TASK INSTRUCTIONS
Arrange the entries from the line containing "Where should I click to: Check" through the final line, inclusive, as a JSON list of strings with one string per line. Leave out blank lines.

SUPPLIED DATA
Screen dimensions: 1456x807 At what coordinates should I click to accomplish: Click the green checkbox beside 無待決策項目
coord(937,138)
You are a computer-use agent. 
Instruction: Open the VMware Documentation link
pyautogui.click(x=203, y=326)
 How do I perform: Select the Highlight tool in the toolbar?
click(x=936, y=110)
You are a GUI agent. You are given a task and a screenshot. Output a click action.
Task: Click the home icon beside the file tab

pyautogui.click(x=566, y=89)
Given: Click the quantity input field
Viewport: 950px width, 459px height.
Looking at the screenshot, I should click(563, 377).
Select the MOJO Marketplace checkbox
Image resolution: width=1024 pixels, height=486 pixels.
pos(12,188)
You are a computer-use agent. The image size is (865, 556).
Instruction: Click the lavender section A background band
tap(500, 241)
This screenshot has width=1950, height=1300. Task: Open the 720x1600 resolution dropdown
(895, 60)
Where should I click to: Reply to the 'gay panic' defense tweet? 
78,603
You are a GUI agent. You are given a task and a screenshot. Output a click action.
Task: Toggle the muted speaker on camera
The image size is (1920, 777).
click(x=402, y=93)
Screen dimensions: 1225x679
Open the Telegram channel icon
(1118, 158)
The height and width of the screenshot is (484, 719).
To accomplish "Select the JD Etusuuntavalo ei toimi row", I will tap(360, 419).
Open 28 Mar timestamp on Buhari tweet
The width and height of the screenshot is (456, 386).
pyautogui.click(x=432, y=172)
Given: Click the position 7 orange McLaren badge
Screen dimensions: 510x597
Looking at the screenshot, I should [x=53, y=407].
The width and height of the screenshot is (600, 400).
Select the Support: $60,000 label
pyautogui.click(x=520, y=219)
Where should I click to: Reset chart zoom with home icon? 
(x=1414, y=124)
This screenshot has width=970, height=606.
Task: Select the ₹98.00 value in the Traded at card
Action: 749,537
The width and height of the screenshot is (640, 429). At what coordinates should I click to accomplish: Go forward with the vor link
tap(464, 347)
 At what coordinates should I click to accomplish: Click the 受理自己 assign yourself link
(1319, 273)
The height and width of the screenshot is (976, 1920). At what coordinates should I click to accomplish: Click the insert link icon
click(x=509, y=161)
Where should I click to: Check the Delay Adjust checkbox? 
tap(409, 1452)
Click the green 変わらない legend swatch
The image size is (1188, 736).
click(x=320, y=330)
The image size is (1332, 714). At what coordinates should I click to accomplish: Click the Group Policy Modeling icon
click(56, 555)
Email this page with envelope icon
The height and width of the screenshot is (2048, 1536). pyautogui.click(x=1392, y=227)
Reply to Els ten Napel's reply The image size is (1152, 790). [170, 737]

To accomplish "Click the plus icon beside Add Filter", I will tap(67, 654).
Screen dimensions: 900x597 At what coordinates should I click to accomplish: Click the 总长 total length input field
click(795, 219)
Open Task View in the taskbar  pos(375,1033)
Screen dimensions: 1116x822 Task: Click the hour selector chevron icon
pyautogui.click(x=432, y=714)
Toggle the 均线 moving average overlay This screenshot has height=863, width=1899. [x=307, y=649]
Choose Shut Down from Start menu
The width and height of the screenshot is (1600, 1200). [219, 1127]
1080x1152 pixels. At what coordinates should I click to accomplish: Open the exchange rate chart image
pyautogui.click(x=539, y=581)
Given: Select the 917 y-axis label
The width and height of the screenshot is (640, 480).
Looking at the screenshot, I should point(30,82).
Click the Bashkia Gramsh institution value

EXERCISE RESPONSE
[
  "Where should I click to: Check the Delay Adjust checkbox? ",
  "tap(409, 1452)",
  "Click the green 変わらない legend swatch",
  "The image size is (1188, 736).",
  "click(x=320, y=330)",
  "The image size is (1332, 714). At what coordinates should I click to accomplish: Click the Group Policy Modeling icon",
  "click(56, 555)",
  "Email this page with envelope icon",
  "The height and width of the screenshot is (2048, 1536). pyautogui.click(x=1392, y=227)",
  "Reply to Els ten Napel's reply The image size is (1152, 790). [170, 737]",
  "To accomplish \"Click the plus icon beside Add Filter\", I will tap(67, 654).",
  "Screen dimensions: 900x597 At what coordinates should I click to accomplish: Click the 总长 total length input field",
  "click(795, 219)",
  "Open Task View in the taskbar  pos(375,1033)",
  "Screen dimensions: 1116x822 Task: Click the hour selector chevron icon",
  "pyautogui.click(x=432, y=714)",
  "Toggle the 均线 moving average overlay This screenshot has height=863, width=1899. [x=307, y=649]",
  "Choose Shut Down from Start menu",
  "The width and height of the screenshot is (1600, 1200). [219, 1127]",
  "1080x1152 pixels. At what coordinates should I click to accomplish: Open the exchange rate chart image",
  "pyautogui.click(x=539, y=581)",
  "Given: Select the 917 y-axis label",
  "The width and height of the screenshot is (640, 480).",
  "Looking at the screenshot, I should point(30,82).",
  "Click the Bashkia Gramsh institution value"
]